Sillage is not an ingredient. It is a property of a composed fragrance experienced in space and time. A fragrance with strong sillage is one that leaves a detectable trail; a fragrance with close sillage stays near the skin.
The Full Story
Sillage is a spatial and temporal phenomenon. When a person wearing perfume moves through a room, they create turbulence in the air behind them. This turbulence carries fragrance molecules from the skin and clothing into the environment, forming a trail that persists after the person has left. The trail's intensity, duration, and reach are what perfumers and wearers call sillage.
The word entered English perfumery vocabulary directly from French, where it has been used since at least the seventeenth century in nautical contexts. The analogy is precise: a ship's wake is visible and measurable long after the hull has passed, but it eventually dissipates. Sillage behaves identically.

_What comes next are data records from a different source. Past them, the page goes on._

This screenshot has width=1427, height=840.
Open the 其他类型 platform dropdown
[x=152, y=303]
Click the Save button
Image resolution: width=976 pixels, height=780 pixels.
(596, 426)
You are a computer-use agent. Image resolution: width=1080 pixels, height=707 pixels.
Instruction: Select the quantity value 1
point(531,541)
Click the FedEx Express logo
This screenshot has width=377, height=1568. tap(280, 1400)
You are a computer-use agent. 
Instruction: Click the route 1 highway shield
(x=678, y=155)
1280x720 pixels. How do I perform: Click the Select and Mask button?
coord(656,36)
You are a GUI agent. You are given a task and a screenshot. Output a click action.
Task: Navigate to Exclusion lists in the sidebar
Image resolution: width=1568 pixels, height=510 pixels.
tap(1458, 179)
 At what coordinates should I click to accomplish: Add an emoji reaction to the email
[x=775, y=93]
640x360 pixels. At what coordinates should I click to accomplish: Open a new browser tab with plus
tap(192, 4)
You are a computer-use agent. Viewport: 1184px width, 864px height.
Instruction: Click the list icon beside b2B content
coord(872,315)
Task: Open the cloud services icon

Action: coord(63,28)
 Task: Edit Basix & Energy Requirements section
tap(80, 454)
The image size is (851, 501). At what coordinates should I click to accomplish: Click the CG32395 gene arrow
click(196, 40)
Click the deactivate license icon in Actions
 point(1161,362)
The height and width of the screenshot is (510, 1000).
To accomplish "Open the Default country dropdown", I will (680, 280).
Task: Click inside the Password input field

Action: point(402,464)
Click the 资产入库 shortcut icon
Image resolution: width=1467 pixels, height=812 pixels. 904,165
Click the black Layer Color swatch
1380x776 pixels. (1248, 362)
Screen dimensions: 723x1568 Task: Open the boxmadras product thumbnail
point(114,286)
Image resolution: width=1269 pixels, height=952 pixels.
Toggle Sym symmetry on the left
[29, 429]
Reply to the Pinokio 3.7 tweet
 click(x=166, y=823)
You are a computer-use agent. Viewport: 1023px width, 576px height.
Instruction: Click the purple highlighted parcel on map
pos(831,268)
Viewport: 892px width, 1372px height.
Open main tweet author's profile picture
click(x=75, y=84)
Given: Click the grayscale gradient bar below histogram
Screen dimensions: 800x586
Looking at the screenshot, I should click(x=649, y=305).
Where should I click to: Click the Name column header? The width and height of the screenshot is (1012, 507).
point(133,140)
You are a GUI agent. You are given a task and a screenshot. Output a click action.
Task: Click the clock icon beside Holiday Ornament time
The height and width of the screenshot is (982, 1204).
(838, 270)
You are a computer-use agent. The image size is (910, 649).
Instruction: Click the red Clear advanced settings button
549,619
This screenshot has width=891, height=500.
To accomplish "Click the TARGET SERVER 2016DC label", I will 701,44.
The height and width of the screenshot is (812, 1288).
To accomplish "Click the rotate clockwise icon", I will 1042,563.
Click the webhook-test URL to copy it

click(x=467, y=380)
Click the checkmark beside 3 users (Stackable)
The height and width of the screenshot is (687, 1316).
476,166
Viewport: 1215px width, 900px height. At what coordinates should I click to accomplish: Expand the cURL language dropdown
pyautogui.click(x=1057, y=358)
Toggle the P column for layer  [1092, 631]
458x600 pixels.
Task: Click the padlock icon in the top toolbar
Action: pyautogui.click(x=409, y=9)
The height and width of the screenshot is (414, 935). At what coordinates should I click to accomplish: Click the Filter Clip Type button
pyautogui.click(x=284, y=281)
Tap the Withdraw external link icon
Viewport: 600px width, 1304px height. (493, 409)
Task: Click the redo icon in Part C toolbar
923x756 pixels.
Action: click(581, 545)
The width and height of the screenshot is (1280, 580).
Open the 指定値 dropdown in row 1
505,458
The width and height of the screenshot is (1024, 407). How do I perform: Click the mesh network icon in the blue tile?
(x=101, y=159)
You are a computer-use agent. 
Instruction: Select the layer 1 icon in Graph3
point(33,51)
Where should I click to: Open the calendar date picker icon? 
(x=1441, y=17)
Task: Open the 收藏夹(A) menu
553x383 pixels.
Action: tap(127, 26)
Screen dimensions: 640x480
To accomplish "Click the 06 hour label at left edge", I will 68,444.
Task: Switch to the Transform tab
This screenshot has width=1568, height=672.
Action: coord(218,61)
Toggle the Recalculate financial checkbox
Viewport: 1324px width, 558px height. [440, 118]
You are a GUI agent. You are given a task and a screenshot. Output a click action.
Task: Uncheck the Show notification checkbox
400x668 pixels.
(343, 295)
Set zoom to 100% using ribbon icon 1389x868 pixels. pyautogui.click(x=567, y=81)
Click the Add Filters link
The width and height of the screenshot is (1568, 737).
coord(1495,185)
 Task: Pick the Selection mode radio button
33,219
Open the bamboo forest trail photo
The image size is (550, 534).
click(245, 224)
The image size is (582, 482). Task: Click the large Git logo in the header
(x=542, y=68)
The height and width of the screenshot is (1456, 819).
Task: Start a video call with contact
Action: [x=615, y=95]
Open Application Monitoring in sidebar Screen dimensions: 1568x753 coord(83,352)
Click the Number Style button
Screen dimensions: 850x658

Three factors determine sillage. First, the volatility profile of the composition: materials with high vapour pressure (top notes, certain synthetic musks, ambroxan-type diffusers) project more aggressively into the surrounding air. Second, the concentration and amount applied: more molecules on the skin means more available for diffusion. Third, the physical movement of the wearer: walking generates more turbulence than sitting, so the same fragrance produces stronger sillage in motion.
Sillage is often confused with projection and longevity. Projection is the radius of scent around the body while stationary — it answers 'how far can someone smell me right now?' Longevity is the total duration the scent remains detectable on skin. Sillage answers a different question: 'what do people smell after I've already left?'
A fragrance can have strong projection but weak sillage (if its diffusive materials are highly volatile and don't persist in air). It can also have weak projection but noticeable sillage (if its base notes are substantive enough to cling to fabric and release slowly as the wearer moves).
Did You Know?
Did you know?
The word is pronounced see-YAZH (French) or see-LAHJ (common English approximation). It rhymes with 'mirage' in most English-speaking perfumery contexts. There is no standardised unit of measurement for sillage — perfumers describe it qualitatively as intimate, moderate, or expansive.
Extraction & Chemistry
In Perfumery
Sillage is a design parameter. Perfumers adjust sillage by choosing materials with specific vapour pressures and substantivity. Diffusive molecules (Ambroxan, Iso E Super, certain musks) increase sillage. Heavier base notes (resins, balsams) may increase longevity without increasing sillage. Skin-scent compositions are designed to minimise sillage deliberately, creating intimacy.